>> begin Dataset entries
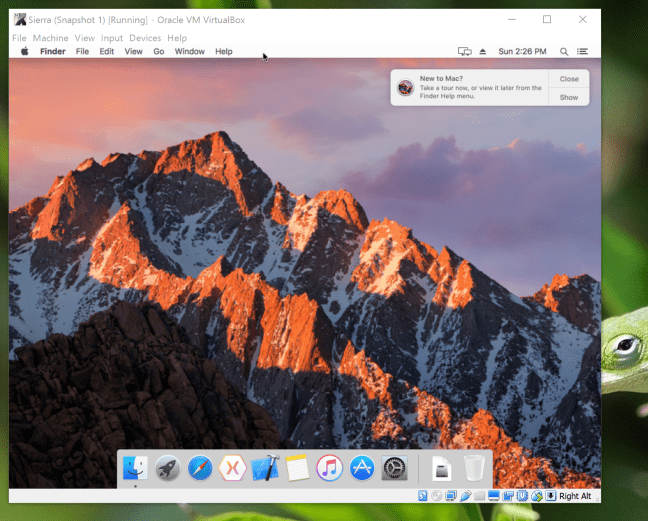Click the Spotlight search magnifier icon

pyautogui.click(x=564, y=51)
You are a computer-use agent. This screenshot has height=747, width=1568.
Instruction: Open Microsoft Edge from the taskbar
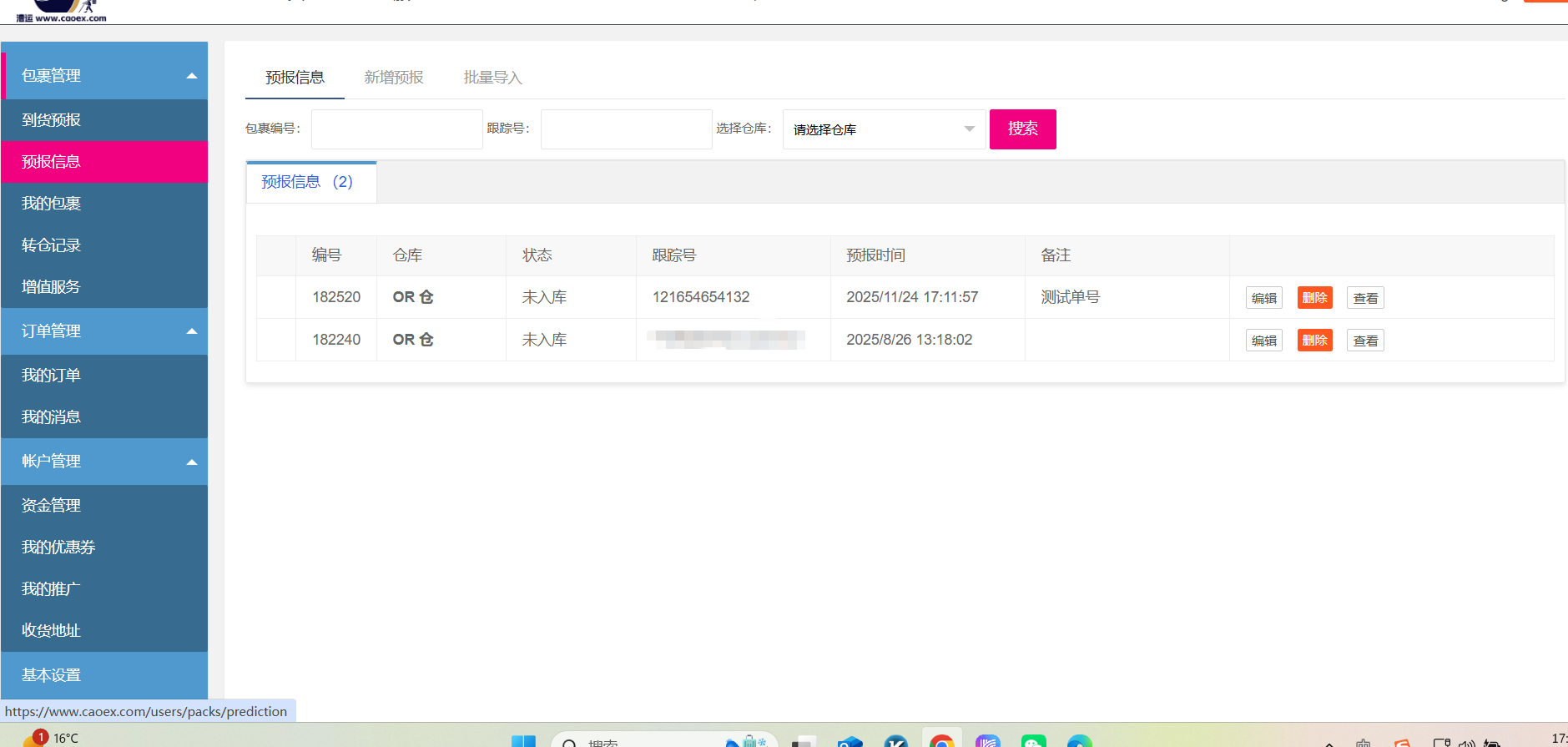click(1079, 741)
>> end Dataset entries
>> begin Dataset entries
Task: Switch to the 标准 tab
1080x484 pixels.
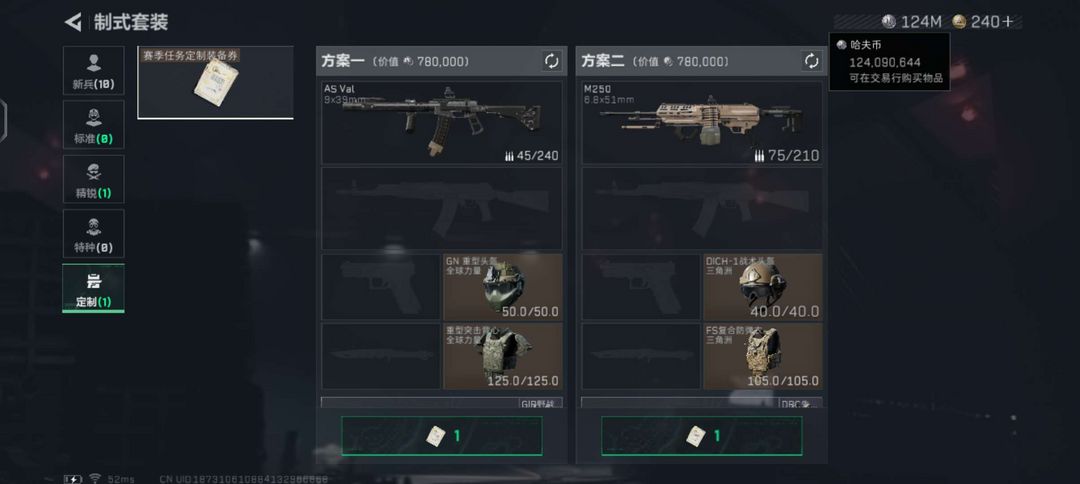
>> end Dataset entries
▶ [Task requirements]: Copy the listing above from the line with "You are a computer-use" up to and including the line with "click(1079, 741)", swapping "taskbar" for "dock" and changing nothing else. Leave the pictures out of your answer.

▶ [Response]:
You are a computer-use agent. This screenshot has height=747, width=1568.
Instruction: Open Microsoft Edge from the dock
click(1079, 741)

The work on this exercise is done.